--- Metin Bölümü ---
Âşık Veysel Şatıroğlu, 1894 yılında Sivas’ın Şarkışla ilçesine bağlı Sivrialan köyünde dünyaya gelmiştir. Şatıroğlu'ndan önceki soyadı Ulu'dur. Annesi Gülizar, babası "Karaca" lakaplı Ahmet adında bir çiftçidir. Veysel'in iki kız kardeşi, yörede yaygınlaşan çiçek hastalığına yakalanarak yaşamlarını yitirmiştir. Ardından Veysel de yedi yaşında aynı hastalıktan dolayı iki gözünü de kaybetmiştir.
Babasının, Âşık Veysel'e oyalanması için aldığı bağlamayla önce başka ozanların türkülerini çalmaya başlamıştır. 1930 yılında Sivas Maarif Müdürü olarak görev yapan Ahmet Kutsi Tecer ile Kutsi Bey tarafından düzenlenen bir şairler gecesinde tanışmıştır. Ahmet Kutsi Tecer tarafından verilen destek ile birçok ili dolaşmaya başlamıştır.
---
▸ **Görev Yönergeleri**
1. Âşık Veysel metninden "Âşık Veysel Şatıroğlu, 1894" ile başlayıp "ili dolaşmaya başlamıştır." ifadesine kadar süren kısmı hiçbir değişiklik yapmadan çıkarın.
2. Lütfen Âşık Veysel metninde adı geçen bütün yer adlarını sıralayın.
--- Verilen Girdiler ---
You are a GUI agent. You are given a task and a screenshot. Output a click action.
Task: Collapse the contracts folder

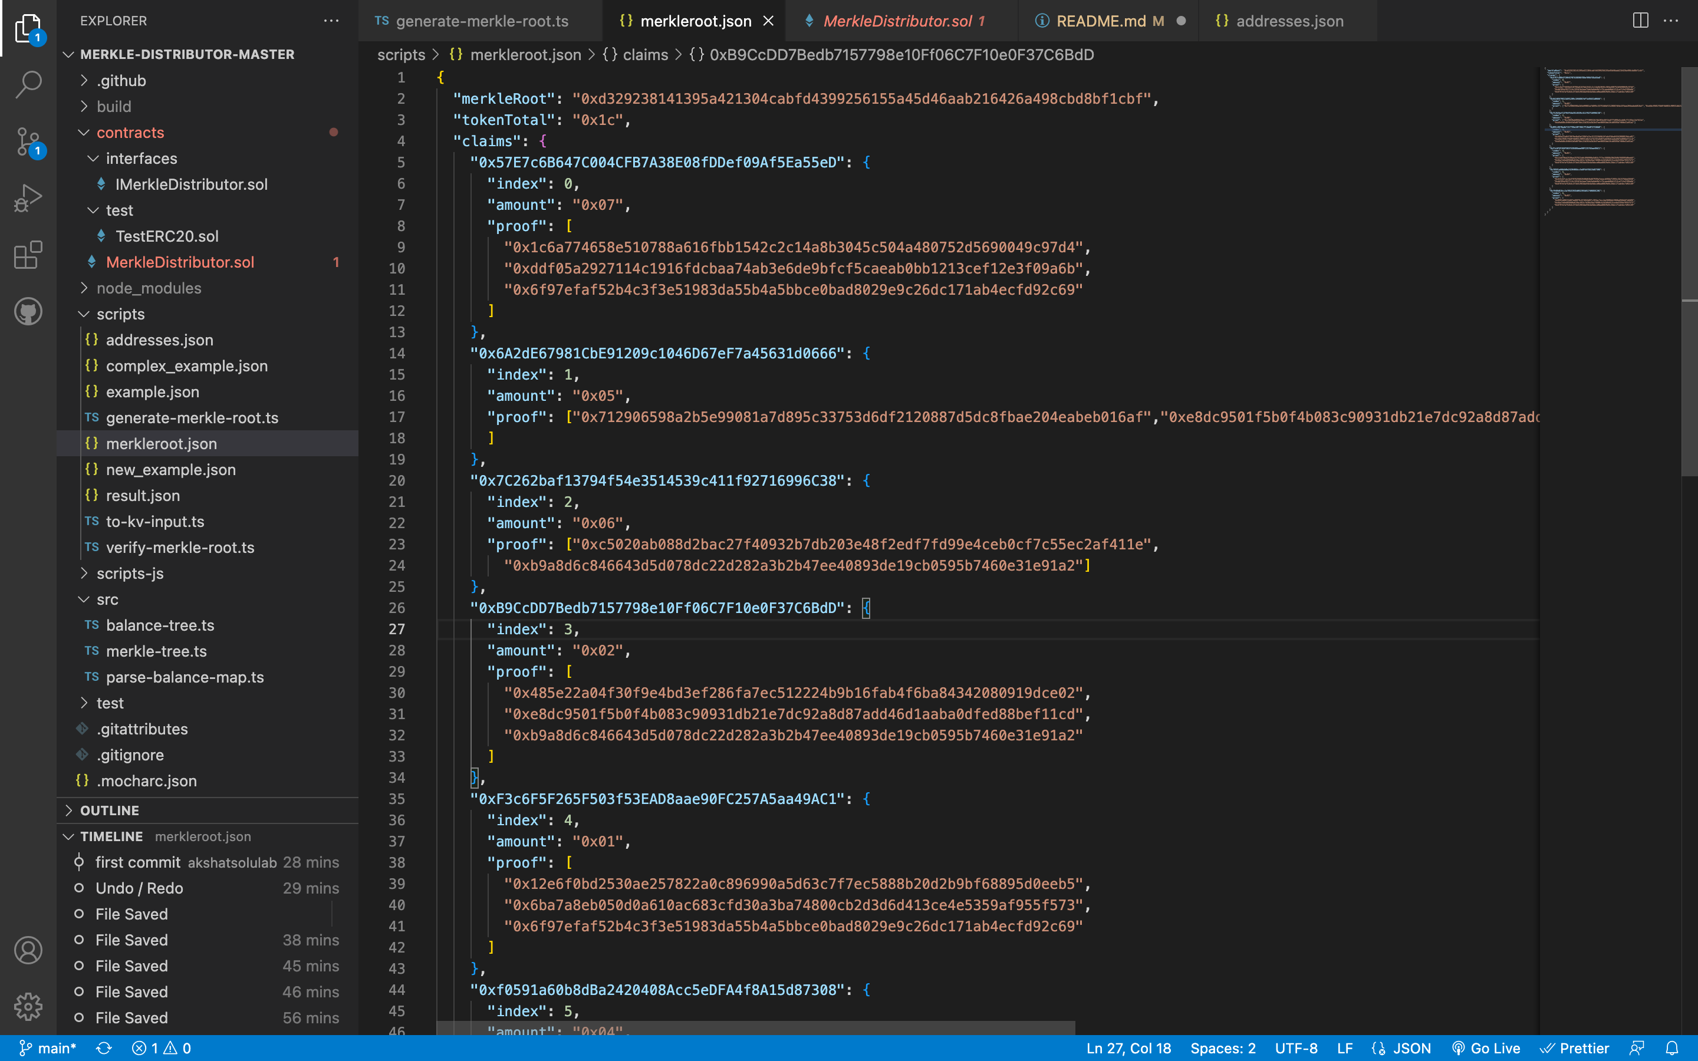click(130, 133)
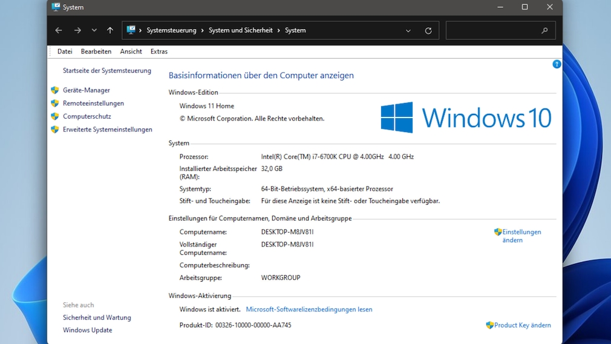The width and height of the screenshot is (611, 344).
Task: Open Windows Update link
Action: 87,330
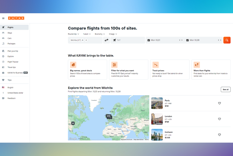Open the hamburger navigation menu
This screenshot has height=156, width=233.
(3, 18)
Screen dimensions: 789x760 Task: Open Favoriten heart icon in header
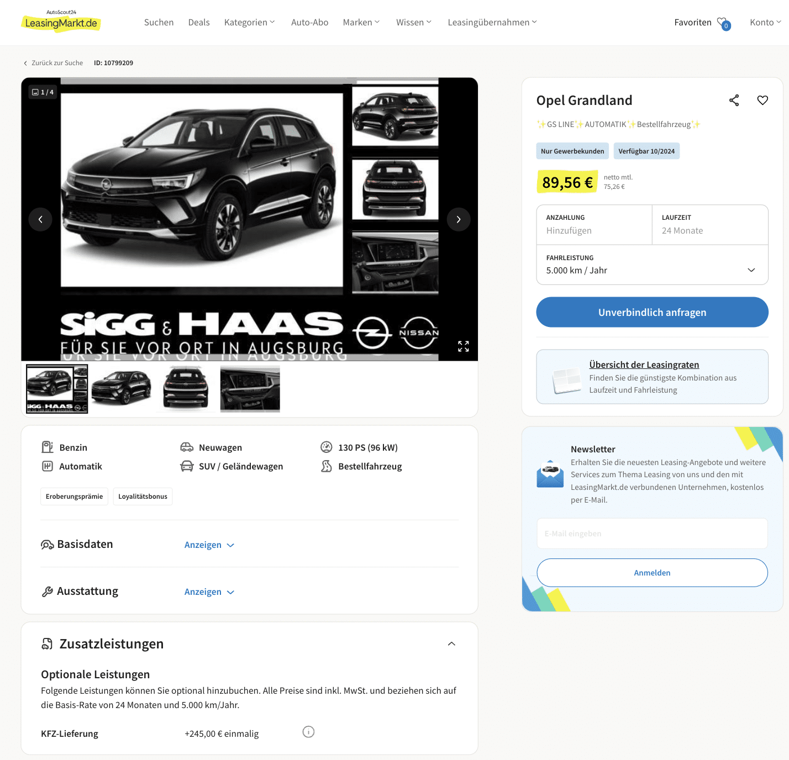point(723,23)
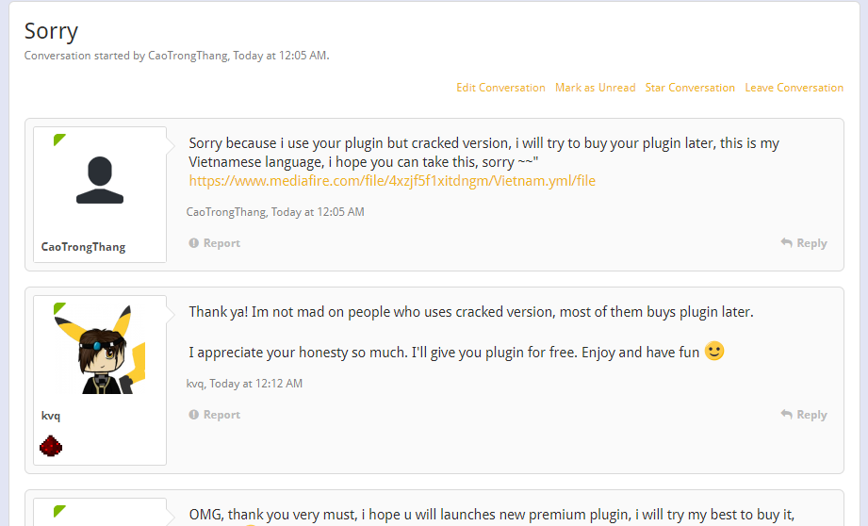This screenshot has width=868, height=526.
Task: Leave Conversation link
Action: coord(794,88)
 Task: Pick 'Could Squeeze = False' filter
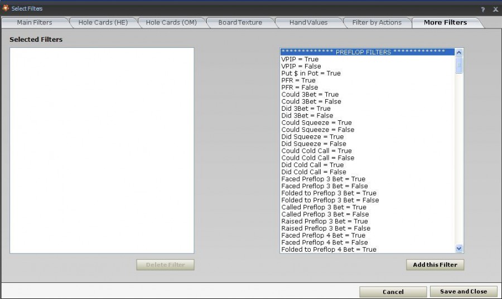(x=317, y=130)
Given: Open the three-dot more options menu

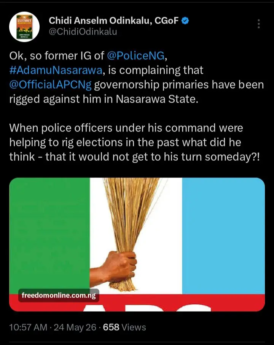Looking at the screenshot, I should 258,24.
---
▸ **Çözümlü Yanıtlar**
1.
Âşık Veysel Şatıroğlu, 1894 yılında Sivas’ın Şarkışla ilçesine bağlı Sivrialan köyünde dünyaya gelmiştir. Şatıroğlu'ndan önceki soyadı Ulu'dur. Annesi Gülizar, babası "Karaca" lakaplı Ahmet adında bir çiftçidir. Veysel'in iki kız kardeşi, yörede yaygınlaşan çiçek hastalığına yakalanarak yaşamlarını yitirmiştir. Ardından Veysel de yedi yaşında aynı hastalıktan dolayı iki gözünü de kaybetmiştir.
Babasının, Âşık Veysel'e oyalanması için aldığı bağlamayla önce başka ozanların türkülerini çalmaya başlamıştır. 1930 yılında Sivas Maarif Müdürü olarak görev yapan Ahmet Kutsi Tecer ile Kutsi Bey tarafından düzenlenen bir şairler gecesinde tanışmıştır. Ahmet Kutsi Tecer tarafından verilen destek ile birçok ili dolaşmaya başlamıştır.

2. Sivas, Şarkışla, Sivrialan